▶ **Prompt**
Set out exactly, line by line, the stretch of data below that begins at the line containing "Instruction: Select the" and ends at the line containing "Task: Open the iwara.tv lookup link", with both ends kept.

[Saved entries]

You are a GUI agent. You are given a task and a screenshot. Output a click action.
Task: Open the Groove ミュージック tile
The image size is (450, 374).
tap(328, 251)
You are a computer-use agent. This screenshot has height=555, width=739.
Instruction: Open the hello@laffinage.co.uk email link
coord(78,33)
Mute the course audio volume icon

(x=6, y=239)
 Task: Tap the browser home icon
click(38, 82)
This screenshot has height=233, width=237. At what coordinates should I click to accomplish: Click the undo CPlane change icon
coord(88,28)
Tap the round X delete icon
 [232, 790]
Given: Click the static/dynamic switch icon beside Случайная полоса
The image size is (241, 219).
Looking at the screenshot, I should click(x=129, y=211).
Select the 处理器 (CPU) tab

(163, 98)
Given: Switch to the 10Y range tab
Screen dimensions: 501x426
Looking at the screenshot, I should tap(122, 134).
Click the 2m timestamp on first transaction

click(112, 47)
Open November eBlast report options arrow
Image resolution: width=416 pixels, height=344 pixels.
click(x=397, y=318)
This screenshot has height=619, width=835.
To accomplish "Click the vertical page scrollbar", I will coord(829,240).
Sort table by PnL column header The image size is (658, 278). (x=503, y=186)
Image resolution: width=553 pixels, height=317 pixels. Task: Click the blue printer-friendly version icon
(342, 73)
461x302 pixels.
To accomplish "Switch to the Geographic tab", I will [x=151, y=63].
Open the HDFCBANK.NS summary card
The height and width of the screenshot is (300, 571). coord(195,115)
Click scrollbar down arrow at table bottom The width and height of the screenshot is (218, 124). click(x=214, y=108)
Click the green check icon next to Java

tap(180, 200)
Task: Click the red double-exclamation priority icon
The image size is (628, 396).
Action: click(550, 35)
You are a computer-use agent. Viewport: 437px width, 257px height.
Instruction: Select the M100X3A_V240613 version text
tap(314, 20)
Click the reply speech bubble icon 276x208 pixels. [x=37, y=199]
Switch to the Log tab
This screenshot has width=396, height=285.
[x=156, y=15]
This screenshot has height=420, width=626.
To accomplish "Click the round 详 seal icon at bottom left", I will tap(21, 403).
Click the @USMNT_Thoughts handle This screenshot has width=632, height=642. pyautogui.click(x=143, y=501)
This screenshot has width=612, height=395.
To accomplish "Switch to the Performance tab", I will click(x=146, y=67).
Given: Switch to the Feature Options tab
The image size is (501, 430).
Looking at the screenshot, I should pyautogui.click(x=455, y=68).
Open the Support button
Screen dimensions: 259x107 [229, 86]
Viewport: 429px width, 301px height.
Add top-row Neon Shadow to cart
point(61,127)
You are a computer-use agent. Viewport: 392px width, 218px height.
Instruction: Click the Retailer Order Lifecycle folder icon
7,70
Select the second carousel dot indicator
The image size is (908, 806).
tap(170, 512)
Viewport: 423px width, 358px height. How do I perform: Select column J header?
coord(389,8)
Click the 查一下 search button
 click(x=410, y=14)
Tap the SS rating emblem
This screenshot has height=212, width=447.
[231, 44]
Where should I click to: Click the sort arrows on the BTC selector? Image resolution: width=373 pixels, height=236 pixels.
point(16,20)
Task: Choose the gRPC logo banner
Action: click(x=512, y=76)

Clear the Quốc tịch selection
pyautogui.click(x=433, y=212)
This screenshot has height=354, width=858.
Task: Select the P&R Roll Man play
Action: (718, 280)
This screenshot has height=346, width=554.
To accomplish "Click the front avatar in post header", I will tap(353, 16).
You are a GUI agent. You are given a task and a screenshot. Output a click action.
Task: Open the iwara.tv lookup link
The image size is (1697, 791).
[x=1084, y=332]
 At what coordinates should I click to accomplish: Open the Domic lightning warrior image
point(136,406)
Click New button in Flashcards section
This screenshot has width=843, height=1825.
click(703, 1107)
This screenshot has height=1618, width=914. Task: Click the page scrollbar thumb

▶ **Solution to the problem**
Instruction: Select the M100X3A_V240613 version text
tap(314, 20)
Click the reply speech bubble icon 276x208 pixels. [x=37, y=199]
Switch to the Log tab
This screenshot has width=396, height=285.
[x=156, y=15]
This screenshot has height=420, width=626.
To accomplish "Click the round 详 seal icon at bottom left", I will tap(21, 403).
Click the @USMNT_Thoughts handle This screenshot has width=632, height=642. pyautogui.click(x=143, y=501)
This screenshot has width=612, height=395.
To accomplish "Switch to the Performance tab", I will click(x=146, y=67).
Given: Switch to the Feature Options tab
The image size is (501, 430).
Looking at the screenshot, I should pyautogui.click(x=455, y=68).
Open the Support button
Screen dimensions: 259x107 [229, 86]
Viewport: 429px width, 301px height.
Add top-row Neon Shadow to cart
point(61,127)
You are a computer-use agent. Viewport: 392px width, 218px height.
Instruction: Click the Retailer Order Lifecycle folder icon
7,70
Select the second carousel dot indicator
The image size is (908, 806).
tap(170, 512)
Viewport: 423px width, 358px height. How do I perform: Select column J header?
coord(389,8)
Click the 查一下 search button
 click(x=410, y=14)
Tap the SS rating emblem
This screenshot has height=212, width=447.
[231, 44]
Where should I click to: Click the sort arrows on the BTC selector? Image resolution: width=373 pixels, height=236 pixels.
point(16,20)
Task: Choose the gRPC logo banner
Action: click(x=512, y=76)

Clear the Quốc tịch selection
pyautogui.click(x=433, y=212)
This screenshot has height=354, width=858.
Task: Select the P&R Roll Man play
Action: (718, 280)
This screenshot has height=346, width=554.
To accomplish "Click the front avatar in post header", I will tap(353, 16).
You are a GUI agent. You are given a task and a screenshot. Output a click action.
Task: Open the iwara.tv lookup link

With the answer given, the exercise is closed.